◆ Work to be completed
Each entry needs to appear again, retyped exactly as it is below.

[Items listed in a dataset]
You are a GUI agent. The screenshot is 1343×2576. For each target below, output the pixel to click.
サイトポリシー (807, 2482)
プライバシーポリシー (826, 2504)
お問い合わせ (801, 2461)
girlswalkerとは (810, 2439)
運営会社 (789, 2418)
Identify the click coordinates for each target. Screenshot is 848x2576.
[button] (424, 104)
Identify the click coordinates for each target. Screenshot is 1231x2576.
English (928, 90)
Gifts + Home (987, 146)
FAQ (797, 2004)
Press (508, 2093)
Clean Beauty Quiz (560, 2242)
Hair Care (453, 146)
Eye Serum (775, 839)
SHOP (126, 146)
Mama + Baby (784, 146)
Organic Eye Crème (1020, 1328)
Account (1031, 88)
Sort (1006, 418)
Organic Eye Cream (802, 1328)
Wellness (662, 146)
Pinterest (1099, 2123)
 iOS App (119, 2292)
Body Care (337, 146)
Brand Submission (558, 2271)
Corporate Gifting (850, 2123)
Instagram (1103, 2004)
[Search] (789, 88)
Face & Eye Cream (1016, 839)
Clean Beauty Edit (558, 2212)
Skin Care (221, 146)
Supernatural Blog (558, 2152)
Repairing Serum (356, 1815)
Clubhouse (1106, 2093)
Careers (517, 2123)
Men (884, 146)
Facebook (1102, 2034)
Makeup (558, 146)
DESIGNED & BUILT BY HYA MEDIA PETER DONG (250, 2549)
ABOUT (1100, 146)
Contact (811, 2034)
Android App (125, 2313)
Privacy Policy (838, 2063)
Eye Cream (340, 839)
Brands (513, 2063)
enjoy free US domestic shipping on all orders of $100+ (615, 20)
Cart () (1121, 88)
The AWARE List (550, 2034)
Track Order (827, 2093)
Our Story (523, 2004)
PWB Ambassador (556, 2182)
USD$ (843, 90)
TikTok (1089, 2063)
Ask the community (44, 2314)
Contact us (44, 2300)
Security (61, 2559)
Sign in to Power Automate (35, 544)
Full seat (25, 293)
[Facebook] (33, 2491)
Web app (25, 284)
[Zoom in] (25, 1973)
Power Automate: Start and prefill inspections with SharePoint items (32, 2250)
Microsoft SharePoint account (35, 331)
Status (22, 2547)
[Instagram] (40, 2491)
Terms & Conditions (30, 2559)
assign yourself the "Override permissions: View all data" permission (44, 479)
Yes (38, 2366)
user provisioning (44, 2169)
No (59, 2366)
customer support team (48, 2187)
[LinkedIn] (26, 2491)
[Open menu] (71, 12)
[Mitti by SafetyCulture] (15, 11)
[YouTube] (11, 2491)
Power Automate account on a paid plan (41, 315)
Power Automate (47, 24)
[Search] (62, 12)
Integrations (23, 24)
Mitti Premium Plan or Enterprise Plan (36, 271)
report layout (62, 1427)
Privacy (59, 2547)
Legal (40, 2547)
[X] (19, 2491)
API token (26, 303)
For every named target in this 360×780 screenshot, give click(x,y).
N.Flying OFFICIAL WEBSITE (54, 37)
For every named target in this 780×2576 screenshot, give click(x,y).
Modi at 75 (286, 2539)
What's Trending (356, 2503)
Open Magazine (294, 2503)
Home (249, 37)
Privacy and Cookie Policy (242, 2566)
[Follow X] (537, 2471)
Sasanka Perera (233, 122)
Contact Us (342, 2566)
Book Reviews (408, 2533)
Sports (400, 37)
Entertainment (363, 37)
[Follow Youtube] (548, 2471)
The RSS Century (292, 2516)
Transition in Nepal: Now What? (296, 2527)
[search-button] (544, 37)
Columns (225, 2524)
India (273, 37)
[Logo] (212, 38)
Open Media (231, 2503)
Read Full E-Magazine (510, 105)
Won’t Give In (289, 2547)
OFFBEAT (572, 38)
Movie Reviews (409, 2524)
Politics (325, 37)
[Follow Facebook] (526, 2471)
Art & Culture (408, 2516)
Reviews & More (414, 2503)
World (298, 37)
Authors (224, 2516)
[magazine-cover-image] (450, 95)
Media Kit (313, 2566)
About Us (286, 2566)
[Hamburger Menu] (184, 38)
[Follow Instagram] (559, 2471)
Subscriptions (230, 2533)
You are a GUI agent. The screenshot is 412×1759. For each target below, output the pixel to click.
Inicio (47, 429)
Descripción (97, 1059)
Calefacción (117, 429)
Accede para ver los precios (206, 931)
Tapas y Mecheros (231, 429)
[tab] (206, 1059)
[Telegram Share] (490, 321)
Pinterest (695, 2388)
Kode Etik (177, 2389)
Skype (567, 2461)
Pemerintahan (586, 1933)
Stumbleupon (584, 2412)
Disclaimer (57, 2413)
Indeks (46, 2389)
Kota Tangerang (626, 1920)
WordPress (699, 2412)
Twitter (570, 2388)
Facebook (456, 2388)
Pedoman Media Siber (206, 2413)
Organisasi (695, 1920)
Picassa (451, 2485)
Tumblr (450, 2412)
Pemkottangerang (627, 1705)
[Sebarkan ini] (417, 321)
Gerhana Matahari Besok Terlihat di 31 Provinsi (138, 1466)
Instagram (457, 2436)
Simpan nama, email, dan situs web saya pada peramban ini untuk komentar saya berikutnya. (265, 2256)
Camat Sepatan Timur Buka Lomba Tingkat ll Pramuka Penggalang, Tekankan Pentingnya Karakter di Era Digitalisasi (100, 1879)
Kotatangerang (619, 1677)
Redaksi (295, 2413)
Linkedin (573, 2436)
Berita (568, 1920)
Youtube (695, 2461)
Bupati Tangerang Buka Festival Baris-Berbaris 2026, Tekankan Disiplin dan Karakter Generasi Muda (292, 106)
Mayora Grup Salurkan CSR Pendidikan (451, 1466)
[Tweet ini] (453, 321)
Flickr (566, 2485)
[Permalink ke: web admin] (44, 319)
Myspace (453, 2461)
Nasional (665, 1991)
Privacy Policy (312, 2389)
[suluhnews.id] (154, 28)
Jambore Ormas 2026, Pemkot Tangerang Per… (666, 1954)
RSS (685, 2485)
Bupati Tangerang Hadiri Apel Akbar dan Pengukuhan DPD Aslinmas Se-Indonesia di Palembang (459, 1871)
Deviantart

◆ Answer to the exercise
You are a GUI agent. The screenshot is 1343×2576. For each target below, output the pixel to click.
サイトポリシー (807, 2482)
プライバシーポリシー (826, 2504)
お問い合わせ (801, 2461)
girlswalkerとは (810, 2439)
運営会社 (789, 2418)
Identify the click coordinates for each target. Screenshot is 848x2576.
[button] (424, 104)
Identify the click coordinates for each target. Screenshot is 1231x2576.
English (928, 90)
Gifts + Home (987, 146)
FAQ (797, 2004)
Press (508, 2093)
Clean Beauty Quiz (560, 2242)
Hair Care (453, 146)
Eye Serum (775, 839)
SHOP (126, 146)
Mama + Baby (784, 146)
Organic Eye Crème (1020, 1328)
Account (1031, 88)
Sort (1006, 418)
Organic Eye Cream (802, 1328)
Wellness (662, 146)
Pinterest (1099, 2123)
 iOS App (119, 2292)
Body Care (337, 146)
Brand Submission (558, 2271)
Corporate Gifting (850, 2123)
Instagram (1103, 2004)
[Search] (789, 88)
Face & Eye Cream (1016, 839)
Clean Beauty Edit (558, 2212)
Skin Care (221, 146)
Supernatural Blog (558, 2152)
Repairing Serum (356, 1815)
Clubhouse (1106, 2093)
Careers (517, 2123)
Men (884, 146)
Facebook (1102, 2034)
Makeup (558, 146)
DESIGNED & BUILT BY HYA MEDIA PETER DONG (250, 2549)
ABOUT (1100, 146)
Contact (811, 2034)
Android App (125, 2313)
Privacy Policy (838, 2063)
Eye Cream (340, 839)
Brands (513, 2063)
enjoy free US domestic shipping on all orders of $100+ (615, 20)
Cart () (1121, 88)
The AWARE List (550, 2034)
Track Order (827, 2093)
Our Story (523, 2004)
PWB Ambassador (556, 2182)
USD$ (843, 90)
TikTok (1089, 2063)
Ask the community (44, 2314)
Contact us (44, 2300)
Security (61, 2559)
Sign in to Power Automate (35, 544)
Full seat (25, 293)
[Facebook] (33, 2491)
Web app (25, 284)
[Zoom in] (25, 1973)
Power Automate: Start and prefill inspections with SharePoint items (32, 2250)
Microsoft SharePoint account (35, 331)
Status (22, 2547)
[Instagram] (40, 2491)
Terms & Conditions (30, 2559)
assign yourself the "Override permissions: View all data" permission (44, 479)
Yes (38, 2366)
user provisioning (44, 2169)
No (59, 2366)
customer support team (48, 2187)
[LinkedIn] (26, 2491)
[Open menu] (71, 12)
[Mitti by SafetyCulture] (15, 11)
[YouTube] (11, 2491)
Power Automate account on a paid plan (41, 315)
Power Automate (47, 24)
[Search] (62, 12)
Integrations (23, 24)
Mitti Premium Plan or Enterprise Plan (36, 271)
report layout (62, 1427)
Privacy (59, 2547)
Legal (40, 2547)
[X] (19, 2491)
API token (26, 303)
For every named target in this 360×780 screenshot, give click(x,y).
N.Flying OFFICIAL WEBSITE (54, 37)
For every named target in this 780×2576 screenshot, give click(x,y).
Modi at 75 (286, 2539)
What's Trending (356, 2503)
Open Magazine (294, 2503)
Home (249, 37)
Privacy and Cookie Policy (242, 2566)
[Follow X] (537, 2471)
Sasanka Perera (233, 122)
Contact Us (342, 2566)
Book Reviews (408, 2533)
Sports (400, 37)
Entertainment (363, 37)
[Follow Youtube] (548, 2471)
The RSS Century (292, 2516)
Transition in Nepal: Now What? (296, 2527)
[search-button] (544, 37)
Columns (225, 2524)
India (273, 37)
[Logo] (212, 38)
Open Media (231, 2503)
Read Full E-Magazine (510, 105)
Won’t Give In (289, 2547)
OFFBEAT (572, 38)
Movie Reviews (409, 2524)
Politics (325, 37)
[Follow Facebook] (526, 2471)
Art & Culture (408, 2516)
Reviews & More (414, 2503)
World (298, 37)
Authors (224, 2516)
[magazine-cover-image] (450, 95)
Media Kit (313, 2566)
About Us (286, 2566)
[Hamburger Menu] (184, 38)
[Follow Instagram] (559, 2471)
Subscriptions (230, 2533)
You are a GUI agent. The screenshot is 412×1759. For each target below, output the pixel to click.
Inicio (47, 429)
Descripción (97, 1059)
Calefacción (117, 429)
Accede para ver los precios (206, 931)
Tapas y Mecheros (231, 429)
[tab] (206, 1059)
[Telegram Share] (490, 321)
Pinterest (695, 2388)
Kode Etik (177, 2389)
Skype (567, 2461)
Pemerintahan (586, 1933)
Stumbleupon (584, 2412)
Disclaimer (57, 2413)
Indeks (46, 2389)
Kota Tangerang (626, 1920)
WordPress (699, 2412)
Twitter (570, 2388)
Facebook (456, 2388)
Pedoman Media Siber (206, 2413)
Organisasi (695, 1920)
Picassa (451, 2485)
Tumblr (450, 2412)
Pemkottangerang (627, 1705)
[Sebarkan ini] (417, 321)
Gerhana Matahari Besok Terlihat di 31 Provinsi (138, 1466)
Instagram (457, 2436)
Simpan nama, email, dan situs web saya pada peramban ini untuk komentar saya berikutnya. (265, 2256)
Camat Sepatan Timur Buka Lomba Tingkat ll Pramuka Penggalang, Tekankan Pentingnya Karakter di Era Digitalisasi (100, 1879)
Kotatangerang (619, 1677)
Redaksi (295, 2413)
Linkedin (573, 2436)
Berita (568, 1920)
Youtube (695, 2461)
Bupati Tangerang Buka Festival Baris-Berbaris 2026, Tekankan Disiplin dan Karakter Generasi Muda (292, 106)
Mayora Grup Salurkan CSR Pendidikan (451, 1466)
[Tweet ini] (453, 321)
Flickr (566, 2485)
[Permalink ke: web admin] (44, 319)
Myspace (453, 2461)
Nasional (665, 1991)
Privacy Policy (312, 2389)
[suluhnews.id] (154, 28)
Jambore Ormas 2026, Pemkot Tangerang Per… (666, 1954)
RSS (685, 2485)
Bupati Tangerang Hadiri Apel Akbar dan Pengukuhan DPD Aslinmas Se-Indonesia di Palembang (459, 1871)
Deviantart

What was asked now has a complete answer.